[begin Provided information]

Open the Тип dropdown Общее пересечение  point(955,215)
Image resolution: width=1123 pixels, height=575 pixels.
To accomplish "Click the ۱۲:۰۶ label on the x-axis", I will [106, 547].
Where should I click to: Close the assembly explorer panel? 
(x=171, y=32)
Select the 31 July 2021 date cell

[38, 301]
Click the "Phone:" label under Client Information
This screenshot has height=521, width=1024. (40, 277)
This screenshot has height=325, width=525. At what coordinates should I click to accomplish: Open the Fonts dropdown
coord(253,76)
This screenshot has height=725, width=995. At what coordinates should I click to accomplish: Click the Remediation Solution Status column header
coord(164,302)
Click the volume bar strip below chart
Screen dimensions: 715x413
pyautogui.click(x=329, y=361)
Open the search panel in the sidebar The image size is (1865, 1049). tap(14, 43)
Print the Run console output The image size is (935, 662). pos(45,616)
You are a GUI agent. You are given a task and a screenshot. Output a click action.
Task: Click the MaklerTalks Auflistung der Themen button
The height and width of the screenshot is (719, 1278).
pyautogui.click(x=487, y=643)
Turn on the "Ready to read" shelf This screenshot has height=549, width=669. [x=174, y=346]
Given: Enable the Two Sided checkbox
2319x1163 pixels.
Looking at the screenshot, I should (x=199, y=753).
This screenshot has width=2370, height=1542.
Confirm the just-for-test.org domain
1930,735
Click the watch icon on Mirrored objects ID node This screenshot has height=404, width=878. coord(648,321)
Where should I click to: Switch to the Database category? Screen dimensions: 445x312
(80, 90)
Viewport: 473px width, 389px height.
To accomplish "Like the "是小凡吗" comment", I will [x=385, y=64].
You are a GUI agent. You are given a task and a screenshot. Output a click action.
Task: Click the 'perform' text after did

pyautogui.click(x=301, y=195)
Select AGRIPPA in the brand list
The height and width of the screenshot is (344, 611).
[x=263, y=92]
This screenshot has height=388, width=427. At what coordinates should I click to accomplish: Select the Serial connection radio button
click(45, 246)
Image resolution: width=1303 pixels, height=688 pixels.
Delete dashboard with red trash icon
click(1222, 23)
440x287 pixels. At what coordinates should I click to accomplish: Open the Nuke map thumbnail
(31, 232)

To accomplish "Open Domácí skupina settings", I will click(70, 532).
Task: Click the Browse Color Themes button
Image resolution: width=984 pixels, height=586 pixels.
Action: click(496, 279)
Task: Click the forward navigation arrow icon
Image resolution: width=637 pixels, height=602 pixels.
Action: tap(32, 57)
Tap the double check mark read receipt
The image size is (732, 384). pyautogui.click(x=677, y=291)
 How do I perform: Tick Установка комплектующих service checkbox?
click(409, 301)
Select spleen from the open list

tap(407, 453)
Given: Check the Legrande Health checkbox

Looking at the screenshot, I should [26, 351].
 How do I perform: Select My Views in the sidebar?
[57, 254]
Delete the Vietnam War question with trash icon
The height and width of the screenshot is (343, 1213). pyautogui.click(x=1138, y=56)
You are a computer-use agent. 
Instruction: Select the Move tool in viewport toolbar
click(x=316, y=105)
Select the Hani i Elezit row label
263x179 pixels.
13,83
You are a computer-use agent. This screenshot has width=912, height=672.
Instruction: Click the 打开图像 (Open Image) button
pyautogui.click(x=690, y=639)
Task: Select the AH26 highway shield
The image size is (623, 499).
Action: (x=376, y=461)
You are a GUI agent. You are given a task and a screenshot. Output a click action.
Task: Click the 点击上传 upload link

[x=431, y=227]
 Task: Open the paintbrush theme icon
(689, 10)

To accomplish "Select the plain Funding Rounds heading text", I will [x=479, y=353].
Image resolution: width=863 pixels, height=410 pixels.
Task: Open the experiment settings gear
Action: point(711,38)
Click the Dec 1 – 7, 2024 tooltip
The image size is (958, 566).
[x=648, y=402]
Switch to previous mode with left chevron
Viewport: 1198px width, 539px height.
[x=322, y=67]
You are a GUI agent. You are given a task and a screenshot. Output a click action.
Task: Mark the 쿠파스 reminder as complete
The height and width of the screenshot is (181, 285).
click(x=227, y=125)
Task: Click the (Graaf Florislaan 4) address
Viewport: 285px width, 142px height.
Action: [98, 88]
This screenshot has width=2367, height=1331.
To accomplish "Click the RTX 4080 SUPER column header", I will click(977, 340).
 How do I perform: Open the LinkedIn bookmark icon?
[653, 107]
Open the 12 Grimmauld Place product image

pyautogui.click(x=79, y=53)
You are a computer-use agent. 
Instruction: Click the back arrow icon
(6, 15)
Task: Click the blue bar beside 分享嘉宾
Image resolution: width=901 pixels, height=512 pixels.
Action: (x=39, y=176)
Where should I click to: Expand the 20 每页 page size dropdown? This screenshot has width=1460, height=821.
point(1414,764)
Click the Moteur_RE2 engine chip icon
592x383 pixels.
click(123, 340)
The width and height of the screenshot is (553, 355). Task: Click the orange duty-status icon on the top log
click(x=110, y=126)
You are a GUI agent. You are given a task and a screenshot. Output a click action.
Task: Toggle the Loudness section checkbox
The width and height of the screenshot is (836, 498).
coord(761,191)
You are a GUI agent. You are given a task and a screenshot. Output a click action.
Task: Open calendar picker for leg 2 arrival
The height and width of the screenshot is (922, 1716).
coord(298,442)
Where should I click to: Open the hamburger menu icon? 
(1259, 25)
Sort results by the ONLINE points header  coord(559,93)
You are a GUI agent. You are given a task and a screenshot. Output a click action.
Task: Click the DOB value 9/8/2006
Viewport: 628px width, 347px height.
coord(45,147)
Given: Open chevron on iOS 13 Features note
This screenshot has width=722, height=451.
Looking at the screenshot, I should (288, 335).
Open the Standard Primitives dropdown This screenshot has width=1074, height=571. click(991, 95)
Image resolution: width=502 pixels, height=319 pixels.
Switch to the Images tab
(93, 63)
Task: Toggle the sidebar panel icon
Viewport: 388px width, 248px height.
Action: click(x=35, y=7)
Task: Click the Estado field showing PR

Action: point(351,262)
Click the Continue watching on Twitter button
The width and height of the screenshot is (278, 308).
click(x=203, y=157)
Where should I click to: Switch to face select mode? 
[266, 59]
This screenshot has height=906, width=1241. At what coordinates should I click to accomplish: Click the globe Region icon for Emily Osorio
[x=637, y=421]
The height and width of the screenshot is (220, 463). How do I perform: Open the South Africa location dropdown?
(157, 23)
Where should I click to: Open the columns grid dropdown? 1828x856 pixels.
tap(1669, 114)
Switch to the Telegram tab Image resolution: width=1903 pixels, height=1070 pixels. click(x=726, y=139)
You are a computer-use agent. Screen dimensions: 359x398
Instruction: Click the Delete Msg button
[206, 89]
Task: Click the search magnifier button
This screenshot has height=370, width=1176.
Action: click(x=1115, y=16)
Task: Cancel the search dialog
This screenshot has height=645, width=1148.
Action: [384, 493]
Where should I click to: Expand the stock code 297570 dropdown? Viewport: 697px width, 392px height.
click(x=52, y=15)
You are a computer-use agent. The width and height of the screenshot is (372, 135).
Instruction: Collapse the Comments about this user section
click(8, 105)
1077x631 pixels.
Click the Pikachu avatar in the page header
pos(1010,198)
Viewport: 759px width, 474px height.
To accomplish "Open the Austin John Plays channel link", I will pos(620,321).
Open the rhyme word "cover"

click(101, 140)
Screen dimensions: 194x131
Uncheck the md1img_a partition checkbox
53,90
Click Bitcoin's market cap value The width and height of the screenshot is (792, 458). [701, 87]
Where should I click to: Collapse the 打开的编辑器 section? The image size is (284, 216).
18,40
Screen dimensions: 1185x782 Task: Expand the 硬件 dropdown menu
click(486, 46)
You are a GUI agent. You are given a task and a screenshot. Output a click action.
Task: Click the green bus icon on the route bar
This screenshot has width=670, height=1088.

[end Provided information]

Set exercise —
Return the rows verbatim, starting with the first row and going on through the line with "This screenshot has height=521, width=1024.".

Result for this exercise —
Open the Тип dropdown Общее пересечение  point(955,215)
Image resolution: width=1123 pixels, height=575 pixels.
To accomplish "Click the ۱۲:۰۶ label on the x-axis", I will [106, 547].
Where should I click to: Close the assembly explorer panel? 
(x=171, y=32)
Select the 31 July 2021 date cell

[38, 301]
Click the "Phone:" label under Client Information
This screenshot has height=521, width=1024. (40, 277)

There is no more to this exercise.